Yet another aspect of life viewed as a sojourning was to affect the nation in the land. Israel was to enjoy all its benefits in the knowledge that the land belonged to God. The nation was to know that they were His honoured guests in it. The Psal­mist's plea was "Hold not thy peace at my tears: for I am a stranger (term 3) with thee, and a sojourner (4), as all my fathers were", 39. 12. Because of that they could look to Him for help and deliverance as they lived in the land. They held in trust from the bountiful hand of their God, 1 Chron. 29. 14f, and this was to regulate their conduct as good stewards for they were all "strangers (term 3) and sojourners (term 4) with me", Lev. 25. 23.

Then there was the special privilege and blessing of sojourning (term 3 vb.) "in thy tabernacle". Those who walk aright, whose works are righteous, and whose words are true know both the elation and protection of being God's guest in His house, Ps. 15. Further, the awareness that he was stranger (term 3) produced in the Psalmist a deeper longing for God's Word that he might live according to it, 119. 19.

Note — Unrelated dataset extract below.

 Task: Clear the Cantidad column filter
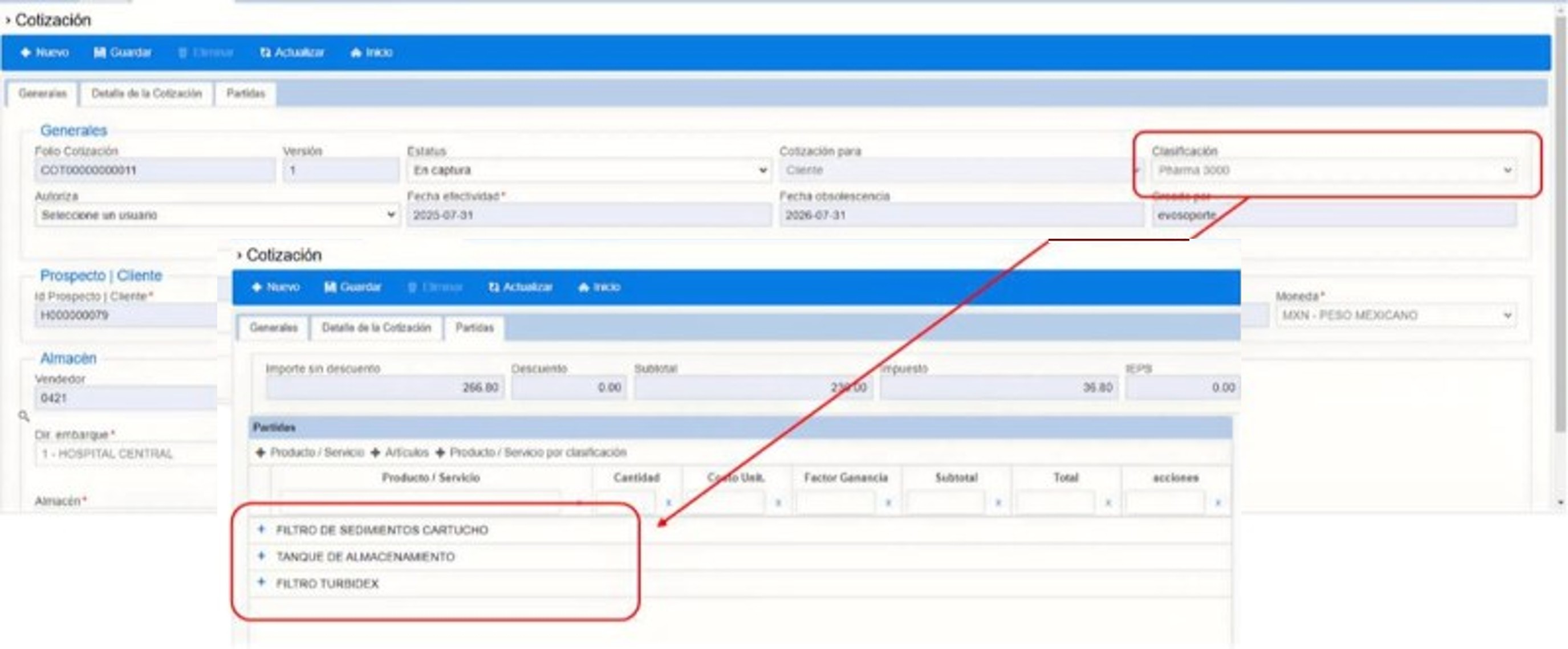click(668, 503)
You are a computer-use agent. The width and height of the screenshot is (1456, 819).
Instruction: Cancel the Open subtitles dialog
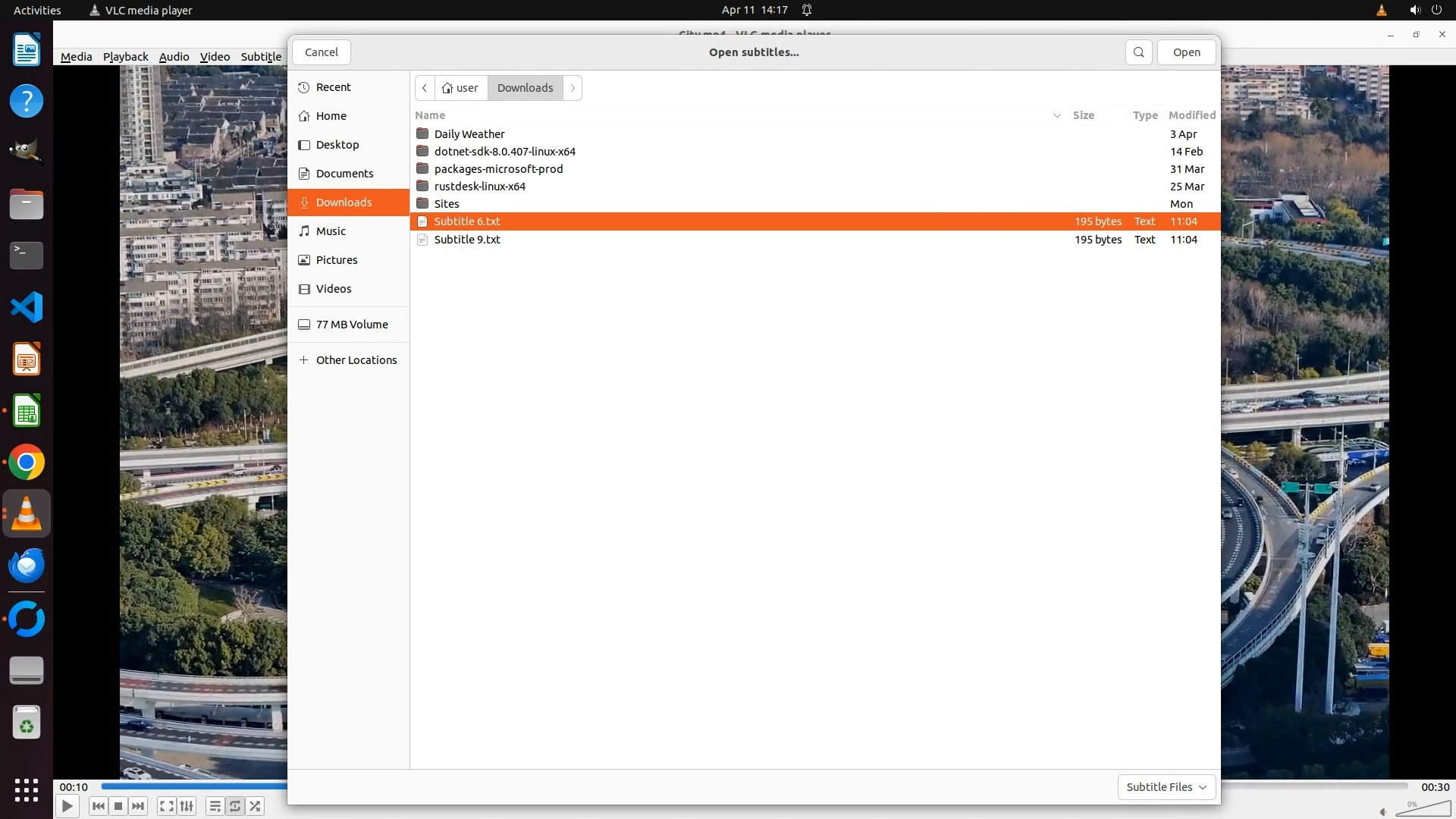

For us too, who are receiving a kingdom which cannot be shaken, and are blessed with every spiritual blessing in the heaven-lies in Christ, there is the challenge to live with our eyes up to Him. We are to be good stewards of that which He has committed to us, to enter into the privileges and responsi­bility of fellowship in the assembly, and to be enriched and challenged by His Word.

Returning to the passage in Exodus 12 which prompted these two papers, we see that there is no contradiction in the law of the stranger. Note how the R.V. has distinguished the different terms by trans­lating: "This is the ordinance of the passover: there shall no alien (ben nechar, term 2, i.e. the foreigner who is a temporary resident, with virtually no rights, compara­tively unknown and the object of some uncertainty) eat thereof ... A sojourner (toshabh, term 4, i.e. a non Israelite [tem­porary] resident having some citizen rights and protection, being welcome in the coun­try but not spiritually committed to Israel's God and faith) and an hired servant shall not eat thereof. . . And when a stranger (ger, term 3, i.e. a most honoured guest having virtually the whole range of citizen pri­vilege, and who has not only chosen to settle among God's people, but has accepted Israel's God and faith as his own, with all the privileges and responsibilities bound up with this) shall sojourn (yagur from ger, term 3) with thee, and will keep the passover to the Lord, let all his males be circumcised, and let him come near and keep it; and he shall be as one that is born in the land: but no uncircumcised person shall eat thereof. One law shall be to him that is homeborn (ezrack), and unto the stranger (ger, term 3) that sojourneth (yagur, from term 3) among you", vv. 43, 45, 48f.